» **Provided entries**:
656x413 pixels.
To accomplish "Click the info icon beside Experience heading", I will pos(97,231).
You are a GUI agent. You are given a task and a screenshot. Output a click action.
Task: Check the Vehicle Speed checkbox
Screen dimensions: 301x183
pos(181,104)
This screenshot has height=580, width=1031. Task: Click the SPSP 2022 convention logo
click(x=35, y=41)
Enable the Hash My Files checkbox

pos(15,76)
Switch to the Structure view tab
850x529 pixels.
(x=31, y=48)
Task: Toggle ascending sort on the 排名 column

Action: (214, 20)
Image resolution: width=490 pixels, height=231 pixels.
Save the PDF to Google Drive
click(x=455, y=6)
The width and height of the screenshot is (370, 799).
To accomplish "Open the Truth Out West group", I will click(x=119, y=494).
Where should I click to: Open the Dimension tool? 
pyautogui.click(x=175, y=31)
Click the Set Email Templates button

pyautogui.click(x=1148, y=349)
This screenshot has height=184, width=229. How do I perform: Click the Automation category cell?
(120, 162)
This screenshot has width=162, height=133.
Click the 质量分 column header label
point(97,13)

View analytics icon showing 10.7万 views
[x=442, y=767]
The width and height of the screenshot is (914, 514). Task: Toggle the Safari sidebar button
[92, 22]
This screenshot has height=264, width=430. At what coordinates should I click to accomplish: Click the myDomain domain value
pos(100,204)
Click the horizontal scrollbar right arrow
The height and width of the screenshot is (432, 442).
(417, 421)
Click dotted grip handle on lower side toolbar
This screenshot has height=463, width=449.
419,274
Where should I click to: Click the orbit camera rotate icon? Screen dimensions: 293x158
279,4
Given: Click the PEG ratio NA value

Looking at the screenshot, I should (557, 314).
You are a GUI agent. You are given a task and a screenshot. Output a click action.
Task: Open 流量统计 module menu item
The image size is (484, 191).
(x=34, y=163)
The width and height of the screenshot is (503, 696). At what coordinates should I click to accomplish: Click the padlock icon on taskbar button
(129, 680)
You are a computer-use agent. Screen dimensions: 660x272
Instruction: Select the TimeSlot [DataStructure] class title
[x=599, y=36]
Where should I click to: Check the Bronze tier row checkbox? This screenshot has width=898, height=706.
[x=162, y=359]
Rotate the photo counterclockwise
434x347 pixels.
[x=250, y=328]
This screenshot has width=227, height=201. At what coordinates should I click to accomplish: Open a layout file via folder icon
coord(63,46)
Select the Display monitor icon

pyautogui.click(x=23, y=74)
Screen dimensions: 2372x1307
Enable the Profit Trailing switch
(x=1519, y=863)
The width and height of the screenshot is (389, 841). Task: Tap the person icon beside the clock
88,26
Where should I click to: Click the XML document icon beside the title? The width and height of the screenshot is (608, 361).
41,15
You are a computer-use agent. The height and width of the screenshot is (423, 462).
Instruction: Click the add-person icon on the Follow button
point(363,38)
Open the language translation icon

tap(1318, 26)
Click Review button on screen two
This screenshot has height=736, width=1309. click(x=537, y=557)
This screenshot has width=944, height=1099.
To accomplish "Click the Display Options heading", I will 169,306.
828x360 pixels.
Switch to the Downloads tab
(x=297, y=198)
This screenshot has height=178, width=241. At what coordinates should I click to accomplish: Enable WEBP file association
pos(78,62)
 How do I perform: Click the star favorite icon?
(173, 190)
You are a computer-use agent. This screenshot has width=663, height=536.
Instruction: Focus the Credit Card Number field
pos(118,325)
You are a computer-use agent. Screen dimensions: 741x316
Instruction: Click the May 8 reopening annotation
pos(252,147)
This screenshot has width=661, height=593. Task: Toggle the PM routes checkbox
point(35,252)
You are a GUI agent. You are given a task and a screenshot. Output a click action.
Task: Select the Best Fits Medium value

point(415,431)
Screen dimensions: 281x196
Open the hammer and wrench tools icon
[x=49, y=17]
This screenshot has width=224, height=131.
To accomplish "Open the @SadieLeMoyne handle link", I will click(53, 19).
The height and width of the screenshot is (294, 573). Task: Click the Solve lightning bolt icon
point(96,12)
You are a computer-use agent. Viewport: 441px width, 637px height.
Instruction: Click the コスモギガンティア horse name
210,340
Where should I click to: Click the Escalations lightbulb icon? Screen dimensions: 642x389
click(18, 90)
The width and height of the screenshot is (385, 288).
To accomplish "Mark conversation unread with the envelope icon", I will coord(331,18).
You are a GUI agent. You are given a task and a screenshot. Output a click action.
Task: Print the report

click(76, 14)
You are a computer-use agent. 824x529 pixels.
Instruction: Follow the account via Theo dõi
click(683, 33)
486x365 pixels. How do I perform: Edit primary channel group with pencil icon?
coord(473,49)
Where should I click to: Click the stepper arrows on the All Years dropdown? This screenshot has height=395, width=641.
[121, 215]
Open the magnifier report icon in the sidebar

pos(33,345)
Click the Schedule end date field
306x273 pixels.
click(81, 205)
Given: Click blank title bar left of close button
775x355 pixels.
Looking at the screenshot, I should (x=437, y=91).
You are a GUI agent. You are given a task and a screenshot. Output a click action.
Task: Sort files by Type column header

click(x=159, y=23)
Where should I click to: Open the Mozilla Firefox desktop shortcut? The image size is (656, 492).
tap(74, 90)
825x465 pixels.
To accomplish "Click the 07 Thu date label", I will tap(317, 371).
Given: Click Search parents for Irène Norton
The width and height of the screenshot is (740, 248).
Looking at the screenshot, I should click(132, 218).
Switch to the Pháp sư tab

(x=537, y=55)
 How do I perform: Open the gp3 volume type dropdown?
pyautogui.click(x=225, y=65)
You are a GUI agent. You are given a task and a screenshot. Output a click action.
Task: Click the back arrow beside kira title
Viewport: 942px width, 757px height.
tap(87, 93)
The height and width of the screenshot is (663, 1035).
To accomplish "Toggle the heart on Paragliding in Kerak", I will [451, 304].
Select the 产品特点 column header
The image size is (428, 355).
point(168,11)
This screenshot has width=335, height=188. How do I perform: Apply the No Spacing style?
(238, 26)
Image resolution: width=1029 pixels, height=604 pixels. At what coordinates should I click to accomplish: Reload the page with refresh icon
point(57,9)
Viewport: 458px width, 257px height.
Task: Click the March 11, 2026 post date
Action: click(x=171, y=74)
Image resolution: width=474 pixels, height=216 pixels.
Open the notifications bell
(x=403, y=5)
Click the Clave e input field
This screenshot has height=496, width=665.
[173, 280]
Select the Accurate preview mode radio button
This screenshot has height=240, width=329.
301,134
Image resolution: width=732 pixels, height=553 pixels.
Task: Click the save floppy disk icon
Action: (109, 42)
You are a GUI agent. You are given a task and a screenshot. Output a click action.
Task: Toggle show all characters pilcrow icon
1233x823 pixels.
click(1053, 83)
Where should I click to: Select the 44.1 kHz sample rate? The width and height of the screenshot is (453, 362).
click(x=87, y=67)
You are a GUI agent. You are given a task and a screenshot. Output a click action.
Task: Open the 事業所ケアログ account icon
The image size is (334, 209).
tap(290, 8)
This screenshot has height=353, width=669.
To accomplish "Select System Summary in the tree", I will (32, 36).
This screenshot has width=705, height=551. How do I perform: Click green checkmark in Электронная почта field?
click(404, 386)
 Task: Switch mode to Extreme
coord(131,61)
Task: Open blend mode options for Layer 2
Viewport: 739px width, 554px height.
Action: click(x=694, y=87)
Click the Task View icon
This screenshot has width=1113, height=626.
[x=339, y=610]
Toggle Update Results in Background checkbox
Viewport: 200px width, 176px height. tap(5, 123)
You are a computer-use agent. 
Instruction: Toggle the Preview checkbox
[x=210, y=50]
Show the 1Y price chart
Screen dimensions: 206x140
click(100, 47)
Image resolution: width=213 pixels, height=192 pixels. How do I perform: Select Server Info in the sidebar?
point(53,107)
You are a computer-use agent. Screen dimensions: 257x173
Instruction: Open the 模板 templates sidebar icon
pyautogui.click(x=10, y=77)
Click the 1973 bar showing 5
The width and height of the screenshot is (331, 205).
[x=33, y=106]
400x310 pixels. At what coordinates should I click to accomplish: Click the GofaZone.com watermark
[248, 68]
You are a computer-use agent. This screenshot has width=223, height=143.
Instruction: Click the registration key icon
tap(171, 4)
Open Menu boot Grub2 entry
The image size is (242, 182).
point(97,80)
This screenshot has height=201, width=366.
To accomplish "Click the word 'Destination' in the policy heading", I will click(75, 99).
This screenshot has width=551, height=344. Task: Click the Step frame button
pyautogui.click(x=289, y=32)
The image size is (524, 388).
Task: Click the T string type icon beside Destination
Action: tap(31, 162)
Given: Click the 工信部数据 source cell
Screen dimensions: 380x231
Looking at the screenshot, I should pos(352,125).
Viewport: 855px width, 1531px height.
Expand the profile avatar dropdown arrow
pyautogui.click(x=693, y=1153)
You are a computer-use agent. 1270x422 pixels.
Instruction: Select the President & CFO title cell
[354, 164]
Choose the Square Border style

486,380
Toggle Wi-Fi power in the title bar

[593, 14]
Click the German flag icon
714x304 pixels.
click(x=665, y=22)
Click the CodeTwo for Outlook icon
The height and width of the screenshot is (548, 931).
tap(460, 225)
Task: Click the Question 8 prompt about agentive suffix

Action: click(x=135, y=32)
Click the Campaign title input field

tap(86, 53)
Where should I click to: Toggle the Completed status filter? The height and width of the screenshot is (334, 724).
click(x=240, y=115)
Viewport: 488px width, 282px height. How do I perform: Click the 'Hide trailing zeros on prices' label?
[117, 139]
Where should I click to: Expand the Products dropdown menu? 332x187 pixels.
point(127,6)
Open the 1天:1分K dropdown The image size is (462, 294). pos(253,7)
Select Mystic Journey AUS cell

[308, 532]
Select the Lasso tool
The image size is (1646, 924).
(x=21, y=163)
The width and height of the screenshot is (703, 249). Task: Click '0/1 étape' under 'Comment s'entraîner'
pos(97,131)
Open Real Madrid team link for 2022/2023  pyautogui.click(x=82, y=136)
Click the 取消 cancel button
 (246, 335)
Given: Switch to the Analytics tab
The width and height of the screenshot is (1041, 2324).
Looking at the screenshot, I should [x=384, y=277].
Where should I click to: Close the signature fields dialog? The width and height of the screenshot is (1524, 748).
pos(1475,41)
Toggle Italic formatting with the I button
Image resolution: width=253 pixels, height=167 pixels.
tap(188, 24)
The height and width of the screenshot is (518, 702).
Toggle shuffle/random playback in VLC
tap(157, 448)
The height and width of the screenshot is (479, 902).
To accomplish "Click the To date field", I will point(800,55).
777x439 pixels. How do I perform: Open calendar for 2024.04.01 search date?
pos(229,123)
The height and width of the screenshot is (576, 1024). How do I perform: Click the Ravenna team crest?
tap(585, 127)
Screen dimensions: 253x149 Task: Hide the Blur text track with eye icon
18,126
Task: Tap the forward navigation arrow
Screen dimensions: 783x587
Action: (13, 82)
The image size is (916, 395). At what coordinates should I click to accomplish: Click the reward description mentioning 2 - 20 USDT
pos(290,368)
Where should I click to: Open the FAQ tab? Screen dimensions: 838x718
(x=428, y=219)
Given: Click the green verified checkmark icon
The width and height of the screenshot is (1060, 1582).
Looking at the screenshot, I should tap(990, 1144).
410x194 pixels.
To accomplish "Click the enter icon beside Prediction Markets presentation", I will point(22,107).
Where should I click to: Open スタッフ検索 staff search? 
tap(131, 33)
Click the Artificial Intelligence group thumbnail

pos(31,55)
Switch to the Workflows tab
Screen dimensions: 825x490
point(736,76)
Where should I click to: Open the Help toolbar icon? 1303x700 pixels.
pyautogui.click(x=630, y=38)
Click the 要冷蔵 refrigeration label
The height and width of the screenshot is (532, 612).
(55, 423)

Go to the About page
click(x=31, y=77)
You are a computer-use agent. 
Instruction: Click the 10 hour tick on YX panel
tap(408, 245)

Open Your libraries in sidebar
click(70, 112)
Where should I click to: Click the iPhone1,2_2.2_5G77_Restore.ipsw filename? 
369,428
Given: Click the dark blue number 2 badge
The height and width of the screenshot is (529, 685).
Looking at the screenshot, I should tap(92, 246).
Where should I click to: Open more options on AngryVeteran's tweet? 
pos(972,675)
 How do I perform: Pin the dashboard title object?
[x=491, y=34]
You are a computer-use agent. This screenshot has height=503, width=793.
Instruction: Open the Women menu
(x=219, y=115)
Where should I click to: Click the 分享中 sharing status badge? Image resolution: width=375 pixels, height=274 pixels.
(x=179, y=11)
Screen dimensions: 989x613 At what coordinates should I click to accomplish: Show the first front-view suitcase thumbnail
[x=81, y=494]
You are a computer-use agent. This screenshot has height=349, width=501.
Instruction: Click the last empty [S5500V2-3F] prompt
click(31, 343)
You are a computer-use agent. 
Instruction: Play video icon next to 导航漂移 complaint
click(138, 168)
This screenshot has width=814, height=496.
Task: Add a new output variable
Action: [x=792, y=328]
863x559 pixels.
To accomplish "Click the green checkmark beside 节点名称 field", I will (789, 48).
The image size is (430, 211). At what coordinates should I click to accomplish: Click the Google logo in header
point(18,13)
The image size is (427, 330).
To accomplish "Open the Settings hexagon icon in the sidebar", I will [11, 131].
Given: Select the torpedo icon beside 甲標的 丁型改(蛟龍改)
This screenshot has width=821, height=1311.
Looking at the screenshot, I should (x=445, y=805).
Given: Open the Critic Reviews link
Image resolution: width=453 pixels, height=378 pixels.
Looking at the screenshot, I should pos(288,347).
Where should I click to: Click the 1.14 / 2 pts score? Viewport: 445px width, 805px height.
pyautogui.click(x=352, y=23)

» **Work item**: Tally how many lines in the material above hold the word "link". Write only that number.

» **Solution to this problem**: 3